Celia, no la conocí pero la recuerdo

El domingo 26 de julio de 1953 ella se había ido temprano con las hermanas para la Ruina de los Ingleses, así le llamaban a un viejo caserón abatido por el tiempo en la falda de una loma frente al batey azucarero de Pilón; al regresar a casa oyó las noticias de los sucesos del Moncada.

Por aquellos años era solo una muchacha alegre que repartía juguetes a los niños y hablaba sin prejuicios con cualquier hombre. Además, montaba a caballo sin dejar de llevar flores en el pelo.

Yo no le conocí, pero supe que había nacido en Media Luna el nueve de mayo de 1920 y pesó nueve libras; era muy traviesa y terminó tragándose un pomito de penicilina que era el biberón de las muñecas, el cual pudo devolver gracias al remedio de ipecacuana que le dio el padre.

La abuela había vivido los días del incendio de Bayamo y le contaba las historias de aquellas rebeliones y dolores. Su padre, el Dr. Manuel Sánchez Silveira, la hablaba de  Martí y los versos sencillos. Así se fue alimentando de la naturaleza, la historia, la irreverencia, la alegría y el amor a la justicia.

Miro las fotografías de los días en que llega a Pilón en 1940, ¡es linda la muchacha!, tiene una rara gracia natural y se convierte en la mano derecha de su padre. El Dr. Manuel abraza las filas del Partido Ortodoxo. Hay otra foto de Chibás, a caballo, visitando el pueblo. Muy cerca del líder está Celia.

Por eso no es extraño que al saber lo del Moncada se despertara en ella un respeto por aquellos jóvenes. Al leer La historia me absolverá comprende el sentido profundo de una posibilidad revolucionaria.

Cuando el Granma entra por los Cayuelos, a dos kilómetros de las Coloradas, ya Celia es parte de un Movimiento y redes de campesinos incorporados a la lucha. Cae prisionera en Campechuela; se escapa, atraviesa un marabuzal, 13 espinas se hunden en su cuerpo. Se recupera de fiebres y dolores, se viste de embarazada, llega a Santiago y sabe, al fin, que Fidel está vivo.

Luego la vemos, por segunda vez, en el Pico Turquino; la primera, para llevar el busto de Martí, el 21 de mayo de 1953; la segunda, el 28 de abril de 1957, ya es una mujer de la guerrilla y sin ella no se puede hablar de los días tremendos de la Sierra Maestra.

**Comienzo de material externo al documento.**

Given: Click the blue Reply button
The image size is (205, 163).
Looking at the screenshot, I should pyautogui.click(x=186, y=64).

Participa en una revolución en marcha, aconseja y escucha; intenta unir la belleza, el arte con la justicia. Hizo del poder un acto de creación colectiva. Acompaña a Fidel y al pueblo. No se cansa. Todavía escribe en letra de molde. Anda con un pulmón destrozado, estudia y sonríe. Antes del mediodía del 11 de enero de 1980 su corazón se detiene y la flor perdura.

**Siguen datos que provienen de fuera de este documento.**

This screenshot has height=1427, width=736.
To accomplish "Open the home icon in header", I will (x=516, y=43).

No la conocí, pero admiro la sencillez e intimidad para estar junto al dolor de la gente, y que a pesar de la fama nada pudo derrotar su humildad y cubanía.

Sobre un algarrobo tiene una casita amarilla, tal vez para sentirse parte del árbol que respeta junto a palmas, orquídeas, mantos y crotos; desde allí parte a la Sierra, a la Comandancia de la Plata y al alma de mucha gente.

Sí, al alma de mucha gente, porque a Celia
–aunque no la conocí– cuando yo andaba sin escuelas, trabajando con 12 años de ayudante de tornería en el ingenio Luis Enrique Carracedo, allá por los ’70 del pasado siglo, ella me abrió las puertas de una beca en La Habana, y la recuerdo, madrina de los desamparados.